> _PROVIDED INFORMATION_:
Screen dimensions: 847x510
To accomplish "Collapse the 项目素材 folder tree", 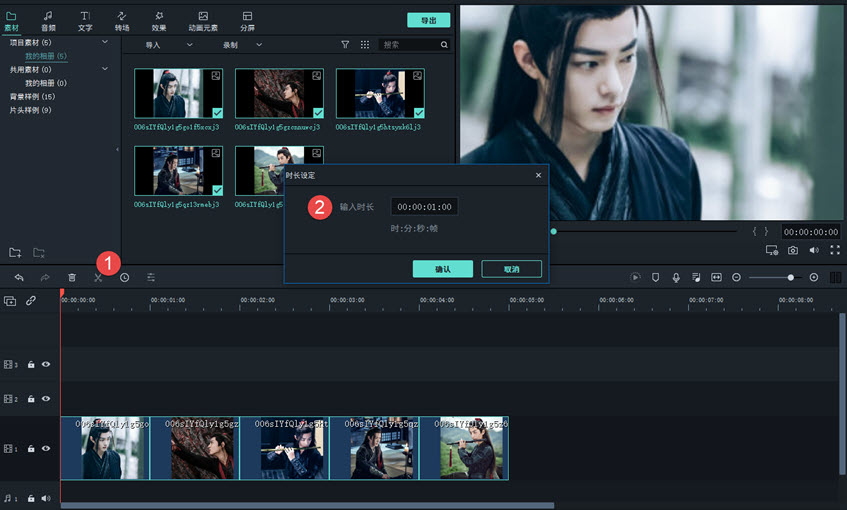I will (105, 43).
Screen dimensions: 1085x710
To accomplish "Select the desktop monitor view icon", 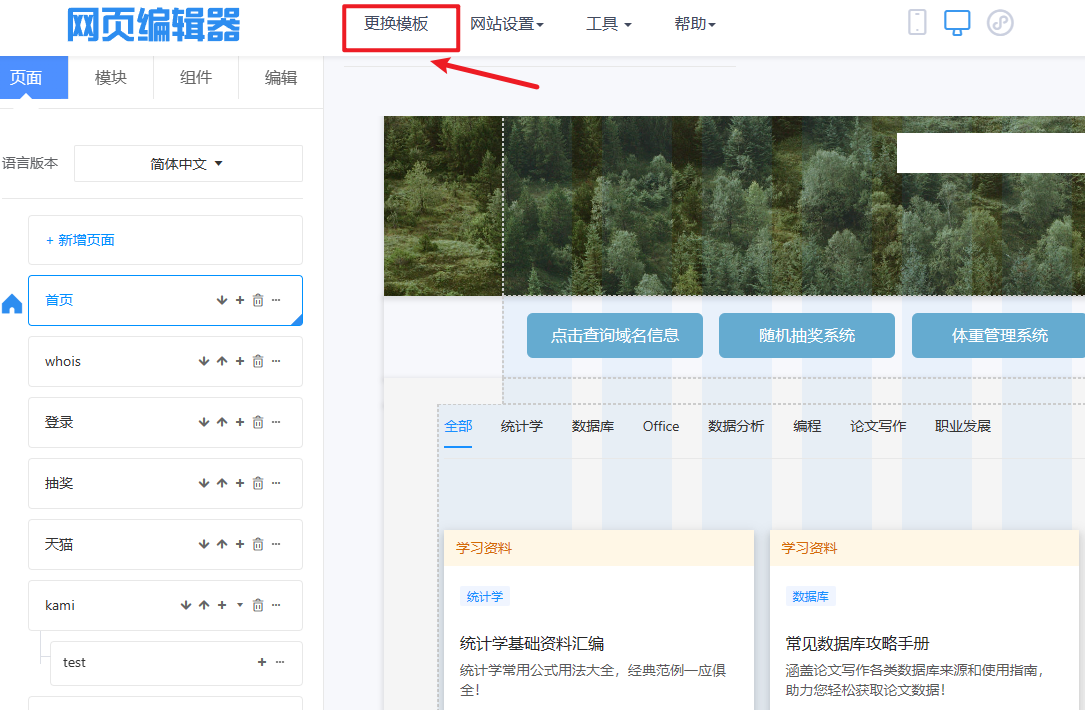I will (957, 23).
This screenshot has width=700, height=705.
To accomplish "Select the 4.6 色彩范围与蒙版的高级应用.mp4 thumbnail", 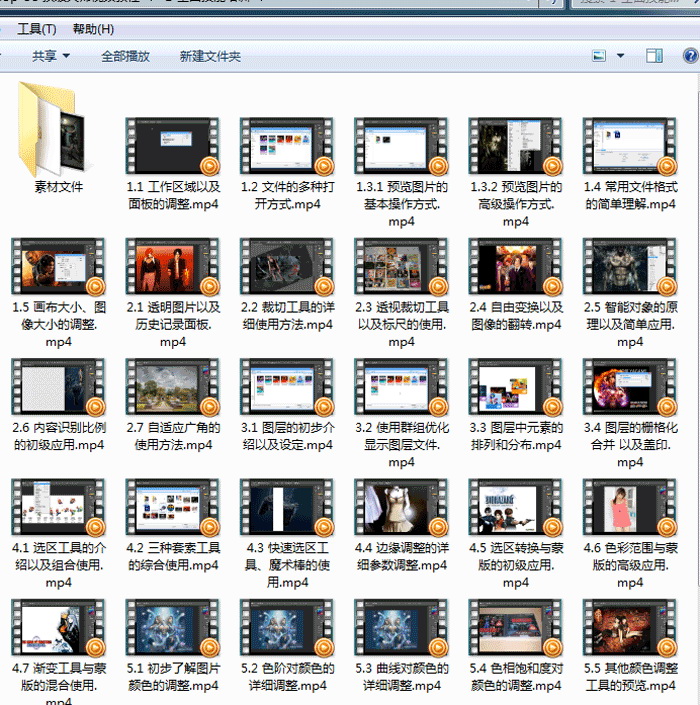I will (x=630, y=507).
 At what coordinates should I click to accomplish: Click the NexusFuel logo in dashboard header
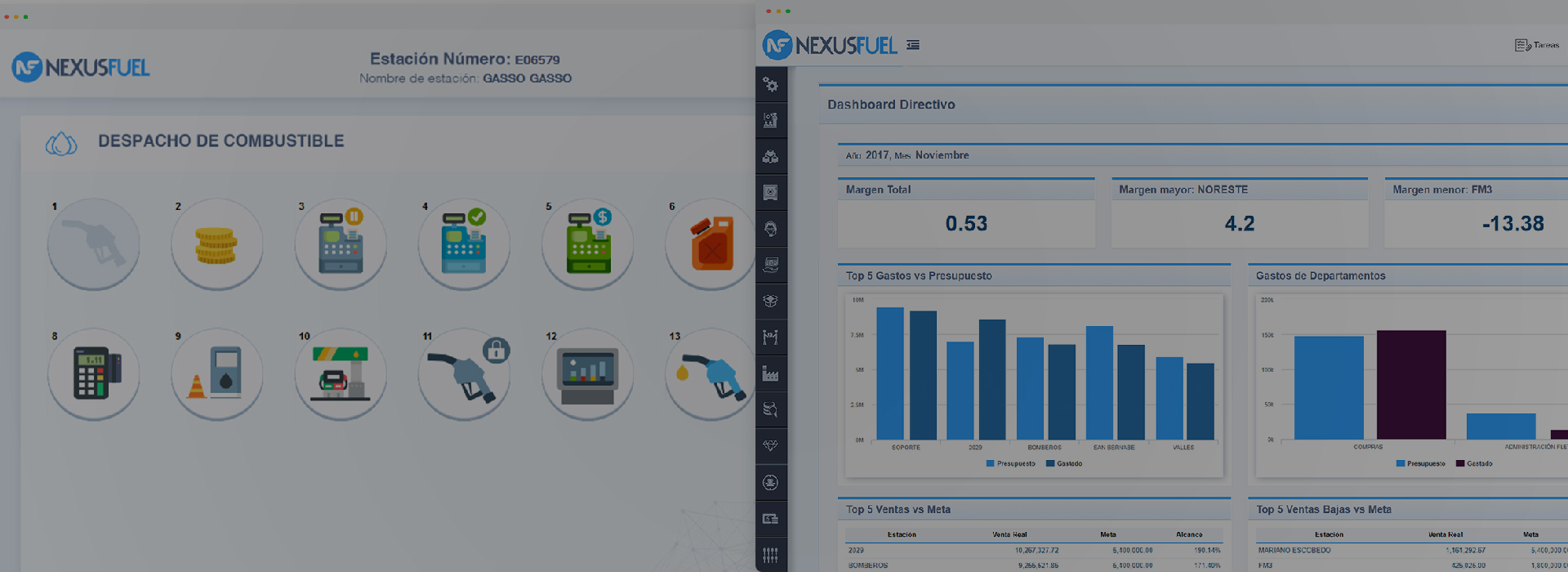pyautogui.click(x=830, y=45)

> _EXERCISE GOAL_:
The required output is every line from the one containing "At what coordinates" through the last line of the records, inclusive, reproduced exactly and without pictures.

> _EXPECTED ANSWER_:
 At what coordinates should I click to accomplish: Click the NexusFuel logo in dashboard header
pyautogui.click(x=830, y=45)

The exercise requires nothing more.